A growing economy paired with a fixed monetary base, incidentally, will end up
resulting in monetary deflation, which will more likely than not put an end to
the growing economy. That was the author's point, and it's borne out by
historical data as well as nearly all contemporary economic theories
(including, perhaps to the author's surprise, the theories of Milton Friedman
himself).

------
ebaysucks
Here's the comment I left:

You need to learn about how free market law works.

Negative externalities are compensated for if people desire it and if it's
technologically feasible.

Moreover, you are assuming the "oversight" will be rational, directly
contradicting public choice theory.

Edit: tl;dr: Don't waste your time reading this Keynesian Econ 101

------
brc
Midway through this wandering missive I was unsure as to what point the author
was making. Although, quite obviously, a concerted effort to paint Mises and
Ron Paul as cranks and weirdos would set the tone for the rest of the article.
In the end it was just a call for more Keynes (or what passes for Keynes,
these days) and to invent unnatural markets like a 'carbon' market to solve
unproven and unprovable problems. It also talks about German hyperinflation
like a problem that can't possibly happen again because we've somehow evolved
past it. It's a fallacy to think that somehow, we're collectively smarter than
our grandparents when we all share the same human traits.
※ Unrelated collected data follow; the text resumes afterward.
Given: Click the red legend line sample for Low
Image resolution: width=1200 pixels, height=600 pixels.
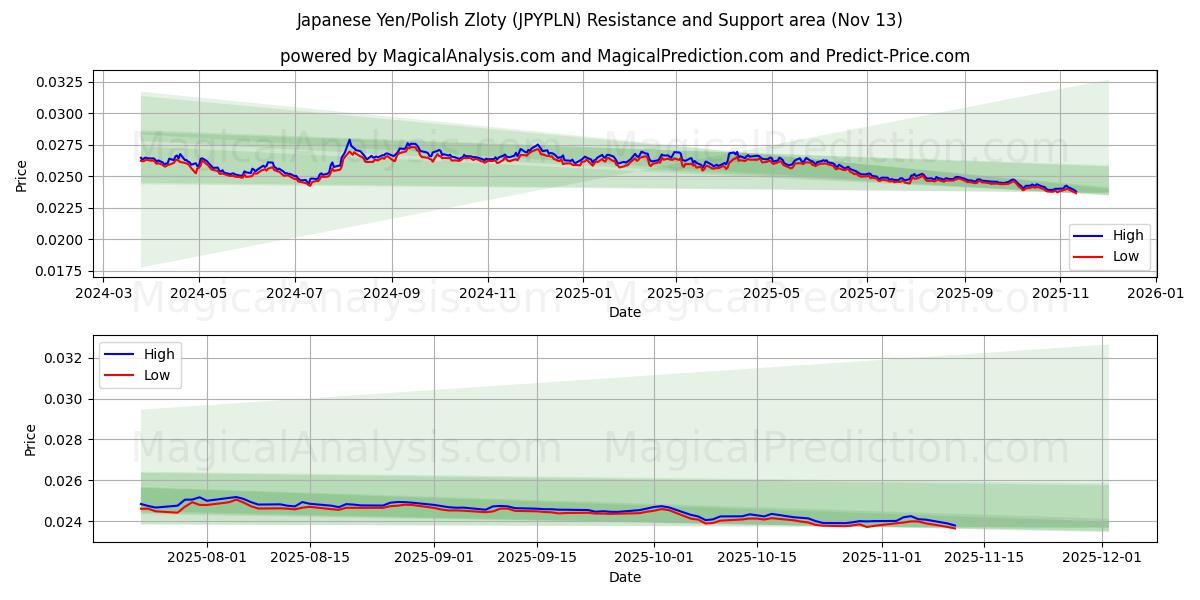Looking at the screenshot, I should tap(1090, 256).
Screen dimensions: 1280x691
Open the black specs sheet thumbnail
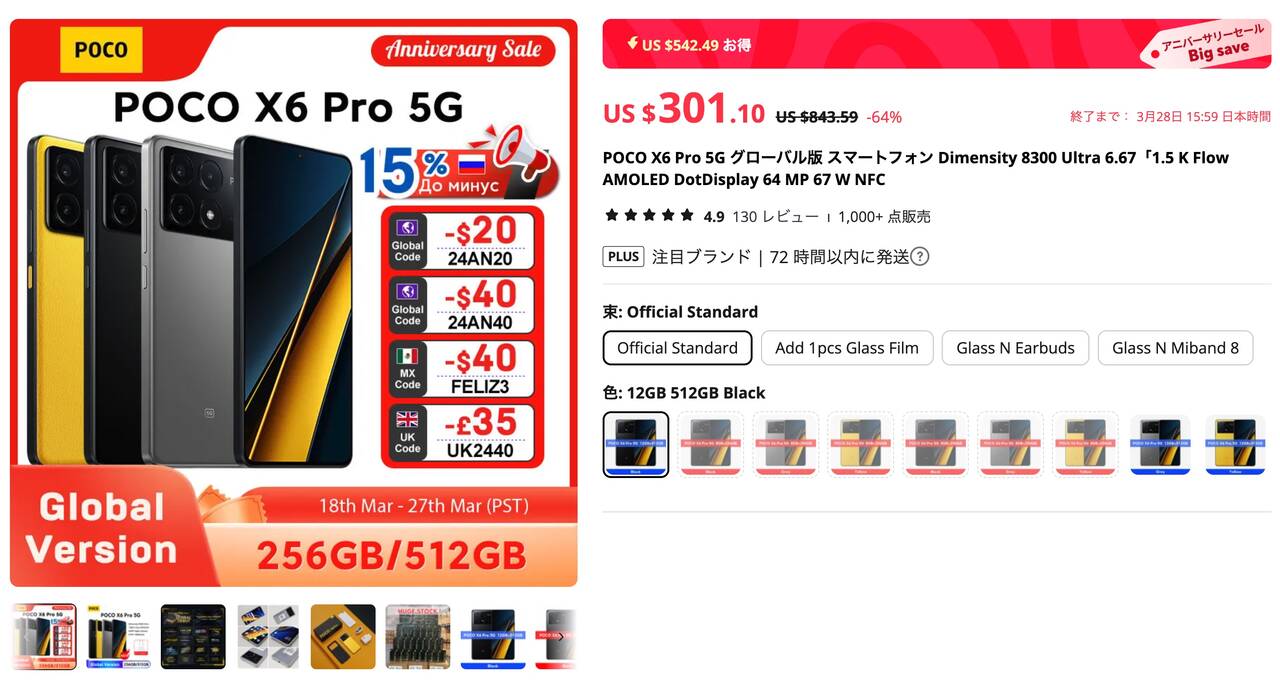click(193, 637)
My main problem with this (apart from the unnecessary smearing) is that it
continues with the thought that current market failures (housing, derivatives
et al) is from letting free markets go. When in reality it is because of
excessive intervention in markets by the state. Which proves Hayeks point
perfectly.

------
plesn
Aah, economy on HN… : ready, fight! More seriously, as Einstein put it quite
briefly, economy is not a science because it is not testable. I would even
add, following some philosopher's wisdom, that behind all those pretty
theories you can sense their authors' fears and desires (plus some coherence
and maybe even some stats…).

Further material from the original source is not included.